Kultur Ein fiktives Treffen von Voltaire und Beuys

Der Krefelder Professor Jochen Stücke stellt seinen Zeichenzyklus ein Jahr auf Schloss Moyland bei Kleve aus.

Kultur: Ein fiktives Treffen von Voltaire und Beuys
Foto: Carlos Albuquerque

Krefeld. Friedrich der Große, Voltaire und Beuys: Jochen Stücke, Professor der Hochschule Niederrhein, bringt diese drei großen Protagonisten der Politik,- Geistes- und Kunstgeschichte zusammen. In seinem Zeichenzyklus „Moyländer Episoden“, der zurzeit in den Räumen im Erdgeschoss von Schloss Moyland gezeigt wird, thematisiert Stücke die erste Begegnung des damals noch jungen Preußenkönigs mit dem 18 Jahre älteren französischen Philosophen Voltaire im September 1740 auf Schloss Moyland.

Jochen Stücke hat seit 2002 die Professur für die Fächer Zeichnen, Illustration und künstlerische Druckgrafik am Fachbereich Design der Hochschule Niederrhein inne. Er wurde 1962 in Münster geboren, seine künstlerischen Arbeiten sind in zahlreichen Sammlungen im In- und Ausland vertreten.

Die Moyländer Episoden sind dritter Teil eines Zyklus. Schon 2009 legte Stücke das „Paris, Album I“ vor, „Paris, Album II“ folgte 2013. „Paris, Album III“, also die „Moyländer Episoden“, bilden den Begleitkatalog zur Ausstellung. Schon das von Stücke gezeichnete Vorsatzblatt des 239 Seiten starken Buches zeigt seinen besonderen Blick auf die Welt, um die es geht.

In ovalen Medaillons der „Reizleitungen des europäischen Nervensystems“ sind große Denker mit ihren Lebensdaten verzeichnet. Daneben stehen Anmerkungen zu ihren hauptsächlichen Überlegungen. Mit energischen Pfeilen schafft Stücke Verbindungen zwischen den Denkgebäuden. Und genau diese Verbindungen sind auch Inhalt seiner Zeichnungen.

Voltaire und Friedrich II. begegneten sich auf Schloss Moyland. Diese Begegnung ist Jahrhunderte später Thema einer Novelle des Krefelders Otto Brües. Moyland ist nicht nur Ort der ersten Begegnung der beiden — die Stiftung Museum Schloss Moyland besitzt heute die größte Sammlung an Werken von Joseph Beuys. „Beuys ist von der französischen Revolution fasziniert, er hat sich früh mit einzelnen Akteuren identifiziert.

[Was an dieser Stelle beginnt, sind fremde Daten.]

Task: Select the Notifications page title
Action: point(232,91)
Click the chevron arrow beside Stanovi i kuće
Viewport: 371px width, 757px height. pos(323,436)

Von der Aufklärung führt ein direkter Weg zu seinem Kunstverständnis“, sagt Stücke. Somit verbindet alle drei ihr in der Aufklärung verwurzeltes Gedankengut eines europäischen Geistes und der Traum von einer Verbesserung der Welt.

Friedrich und Voltaire wollen die Idee der Aufklärung in die Praxis umsetzen, Beuys durch seine Ideen und mit Hilfe seiner Sozialen Plastik den Menschen und die Gesellschaft verändern. Jochen Stücke zeichnet also Friedrich in seiner Kutsche, das Treffen mit Voltaire; Brües’ Arbeitszimmer und Beuys als Schatten darin. Die Räume verbinden die Menschen, die Chronologie wird ausgeschaltet.

Stückes Zeichnungen sind voller Anspielungen, Assoziationen; mit jeder Arbeit weist er wieder in eine neue Richtung und schickt die Augen und Gedanken und unbekannte Gefilde. Vorangestellt sind ein ausführliches Vorwort und ein informatives Gespräch mit dem Künstler.

Das dreisprachige Katalogbuch ist mit Texten von Sylvie Le Ray-Burimi, Jochen Stücke und Barbara Strieder erschienen. Es ist im Museumsshop für 29 Euro erhältlich.